--- Record set ---

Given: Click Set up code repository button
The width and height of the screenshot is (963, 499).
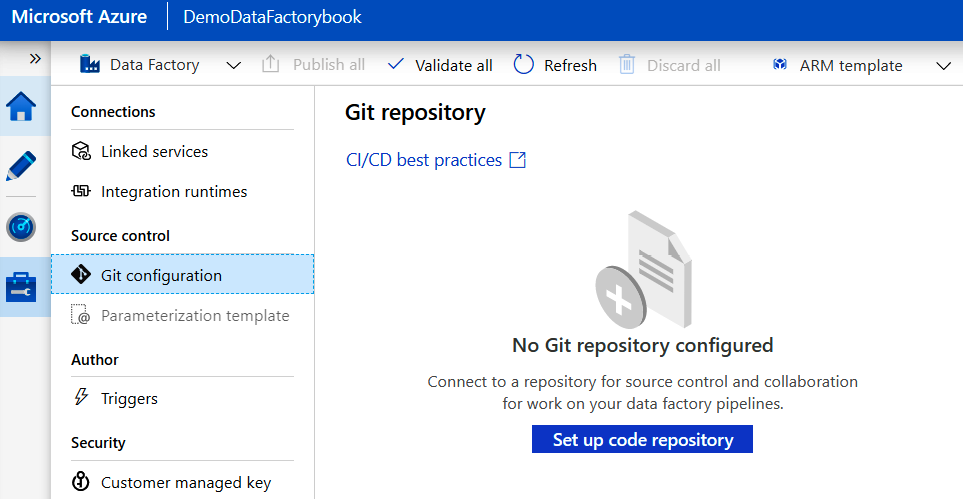Looking at the screenshot, I should coord(642,440).
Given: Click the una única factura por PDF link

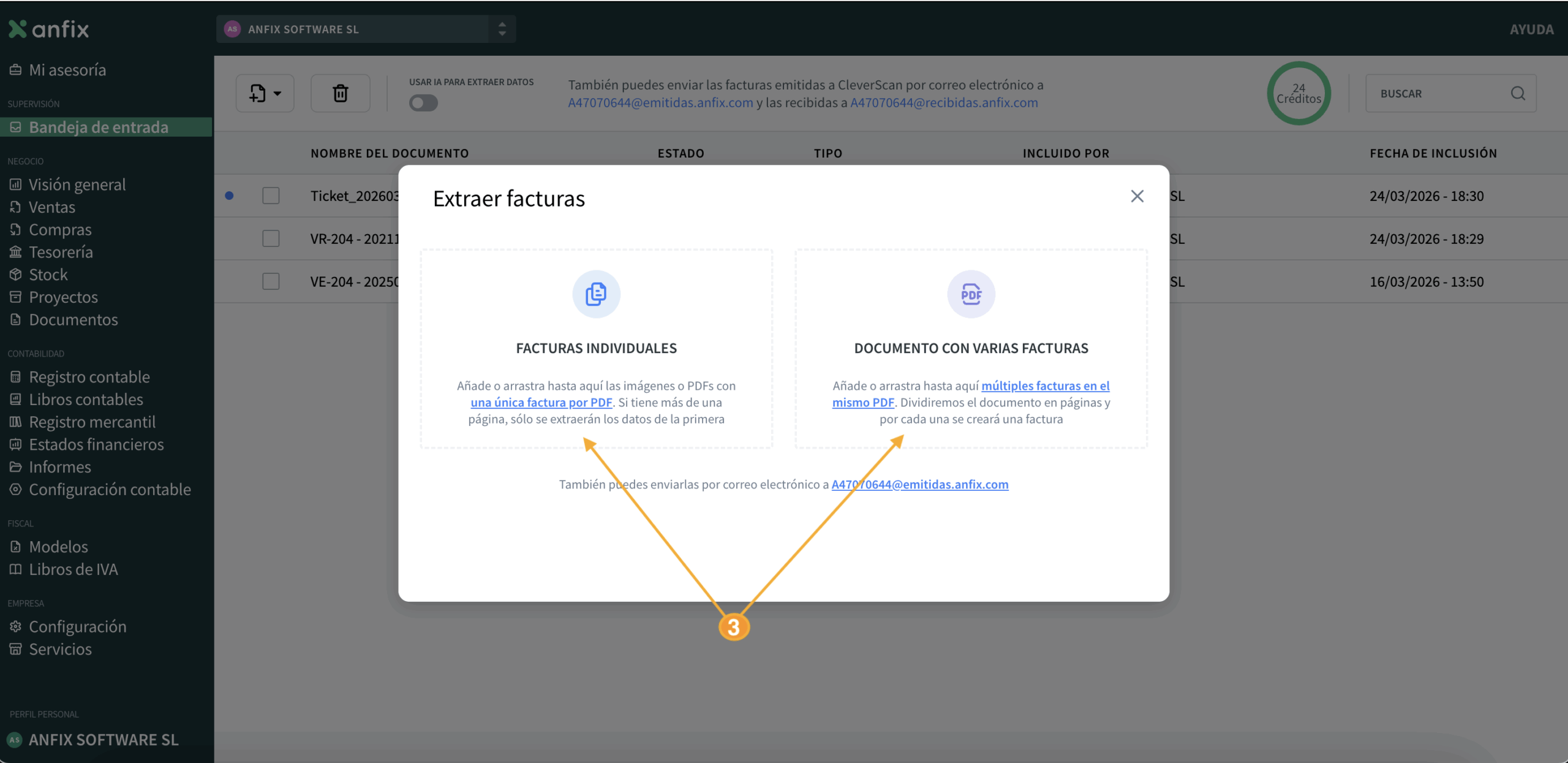Looking at the screenshot, I should (x=541, y=403).
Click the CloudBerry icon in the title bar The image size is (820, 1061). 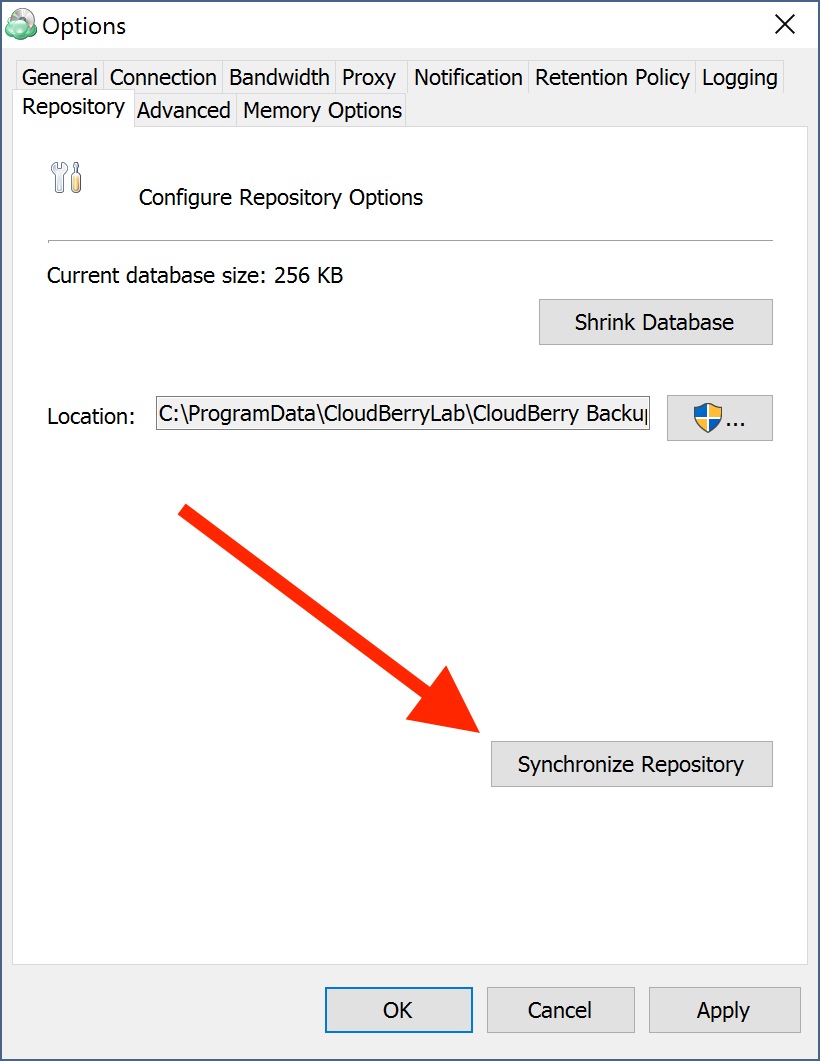pos(22,24)
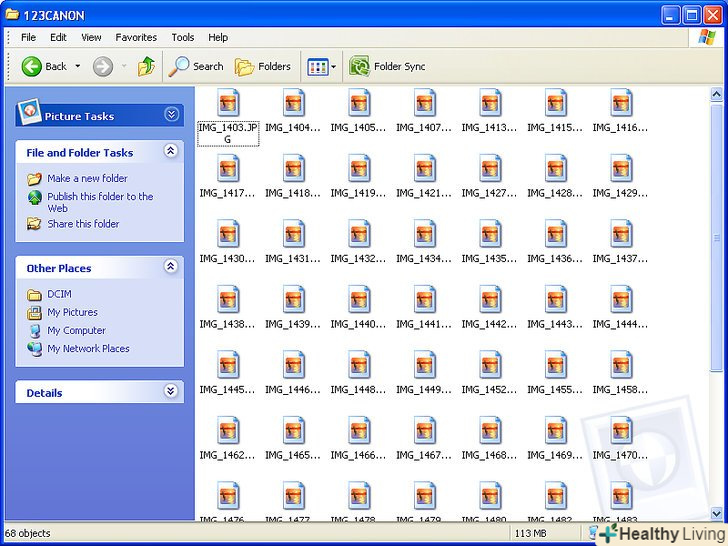Viewport: 728px width, 546px height.
Task: Click Share this folder link
Action: pyautogui.click(x=83, y=224)
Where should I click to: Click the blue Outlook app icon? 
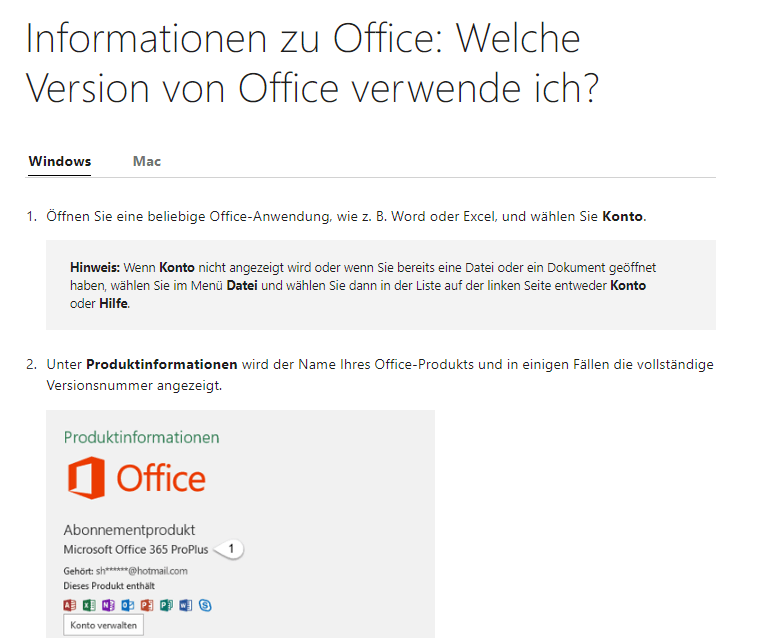[x=128, y=605]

---

To be done:
Rewrite the data as a numbered list, starting with the line that contains "Where should I" and going on through the end of the data. Skip blank lines and leave the pictures out.

Correct output:
1. Where should I click to: Click the blue Outlook app icon? 
2. [x=128, y=605]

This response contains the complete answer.